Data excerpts
━━━

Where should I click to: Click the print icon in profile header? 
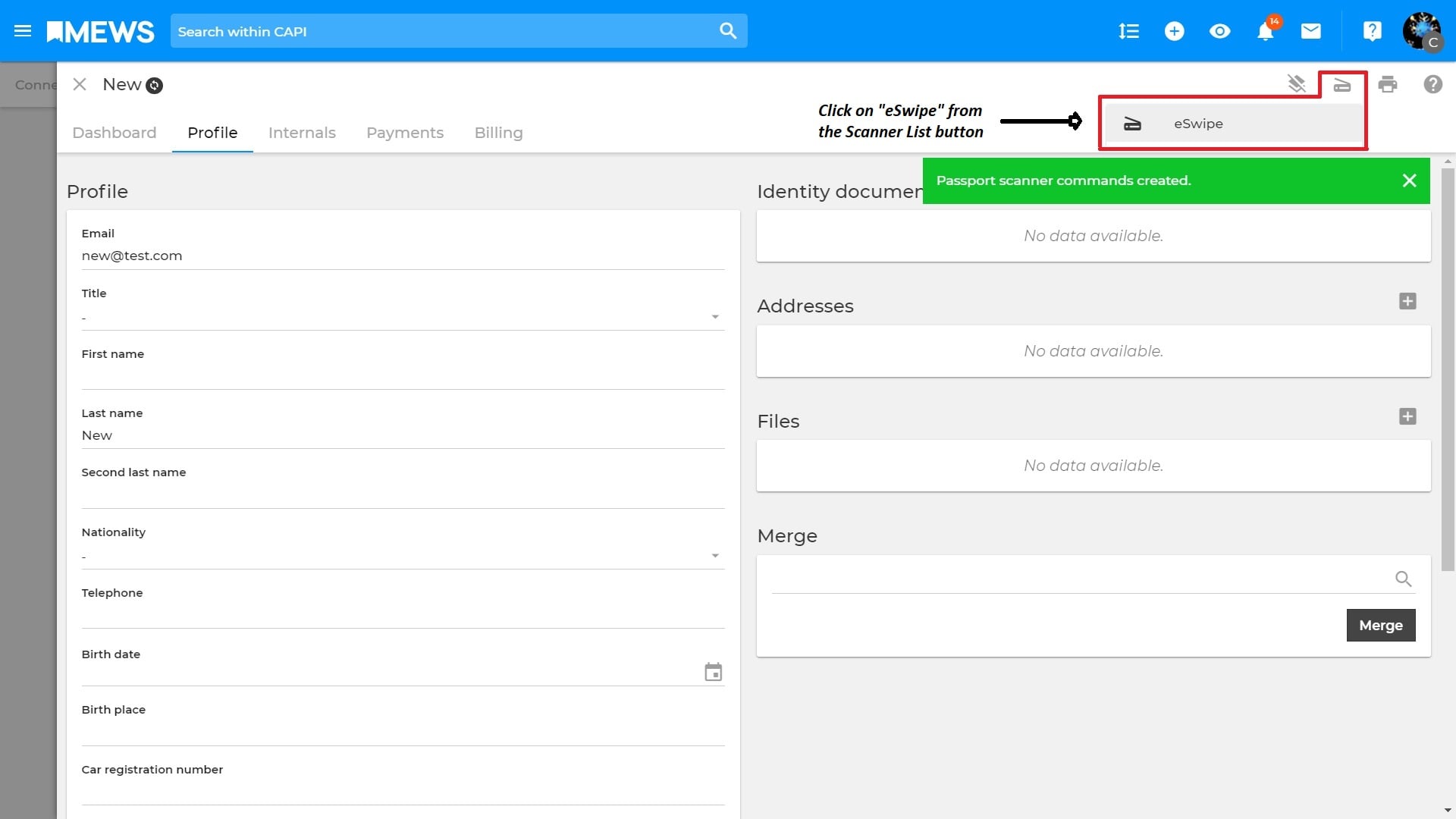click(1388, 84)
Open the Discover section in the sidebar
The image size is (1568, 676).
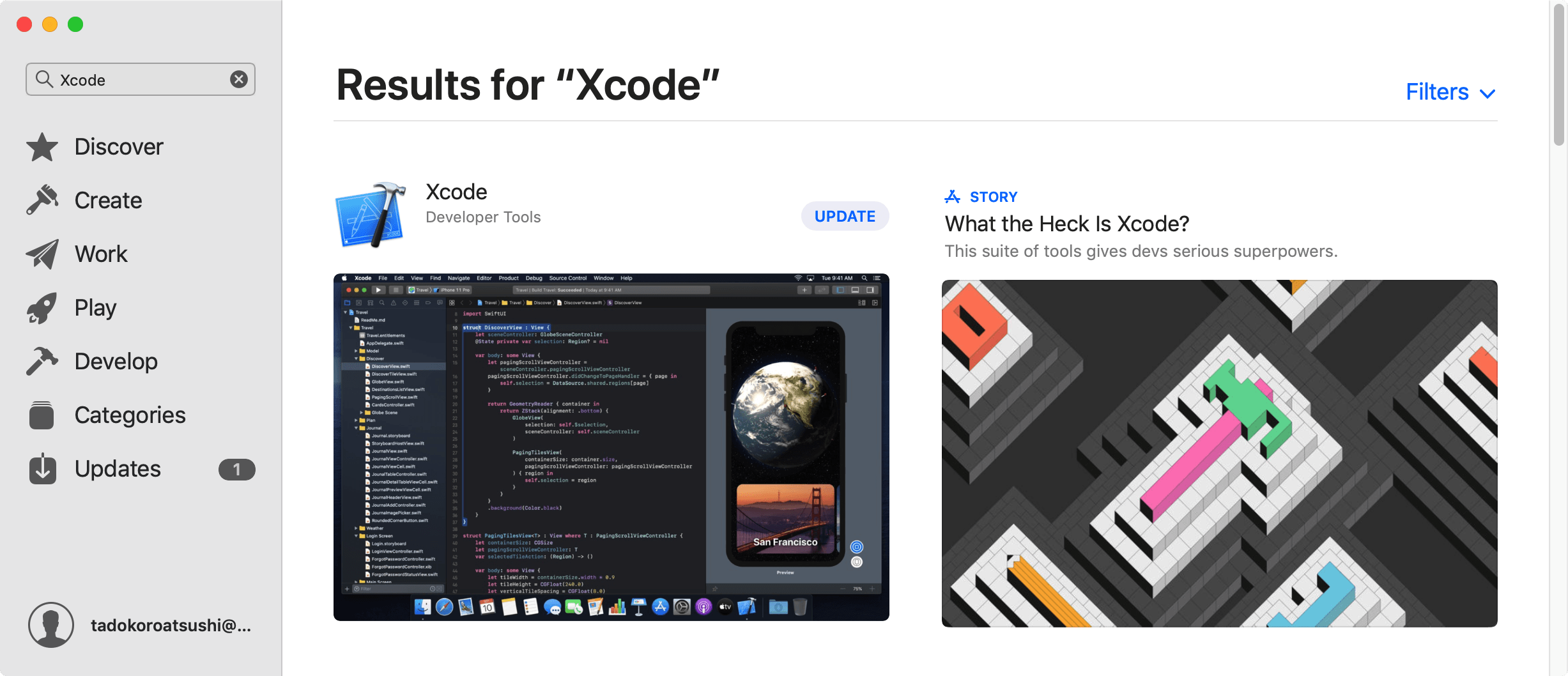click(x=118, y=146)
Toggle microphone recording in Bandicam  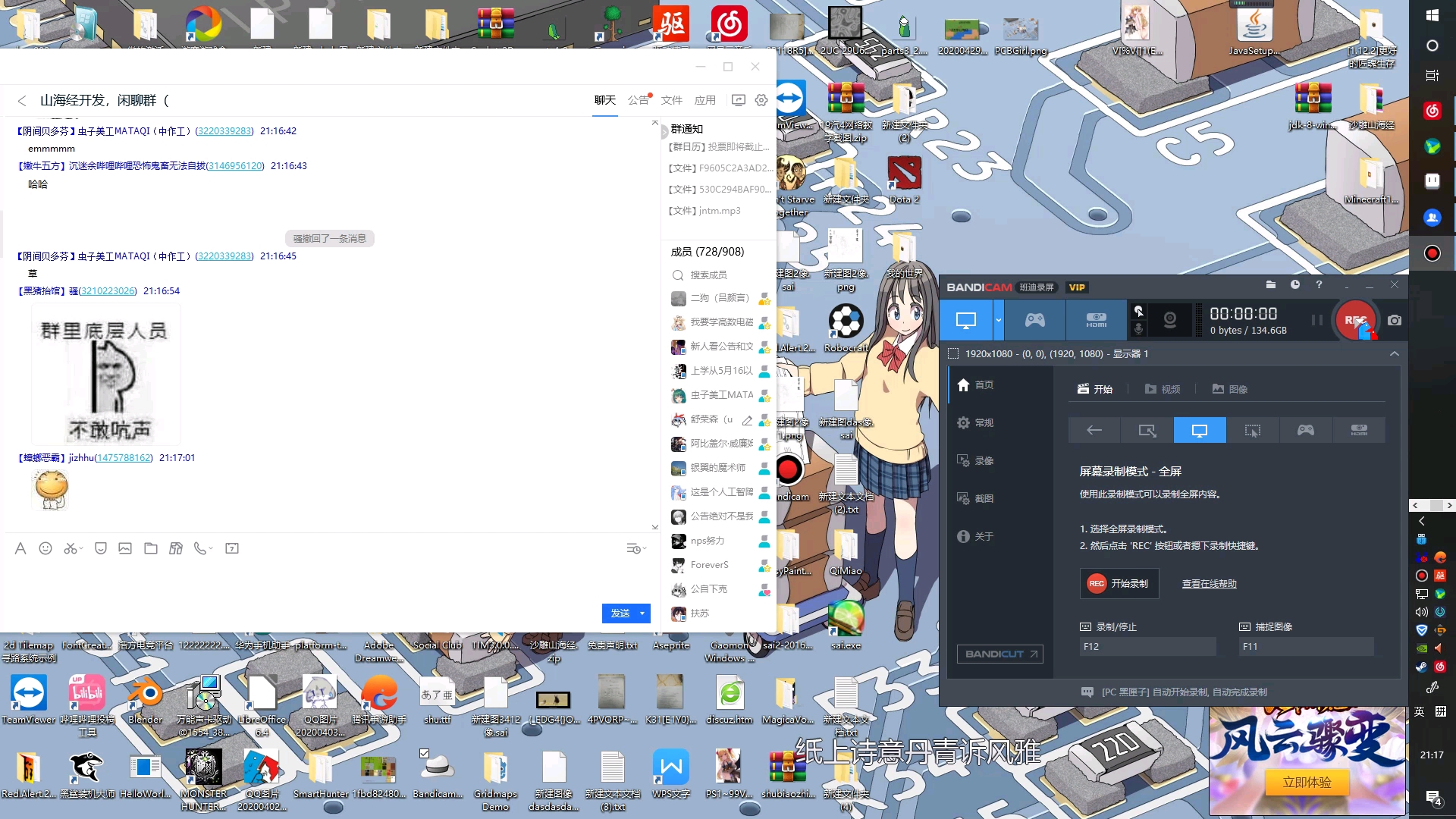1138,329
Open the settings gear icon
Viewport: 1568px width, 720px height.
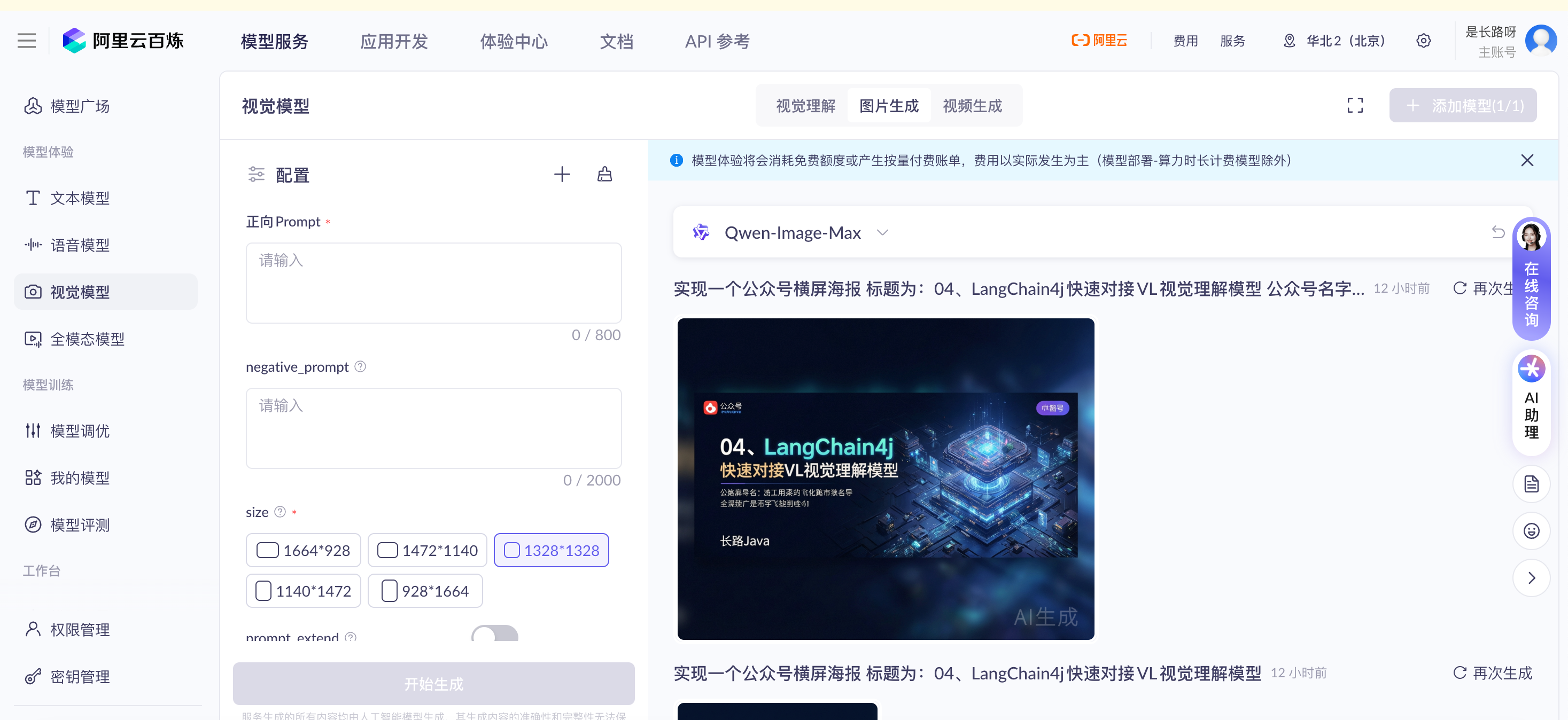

━━━

* **ASSIGNED TASK**: Only the lines from the one holding "Open the settings gear icon" through the end of the records belong in the answer, copied exactly and without pictures.

* **REPLY TO THE EXERCISE**:
Open the settings gear icon
Viewport: 1568px width, 720px height.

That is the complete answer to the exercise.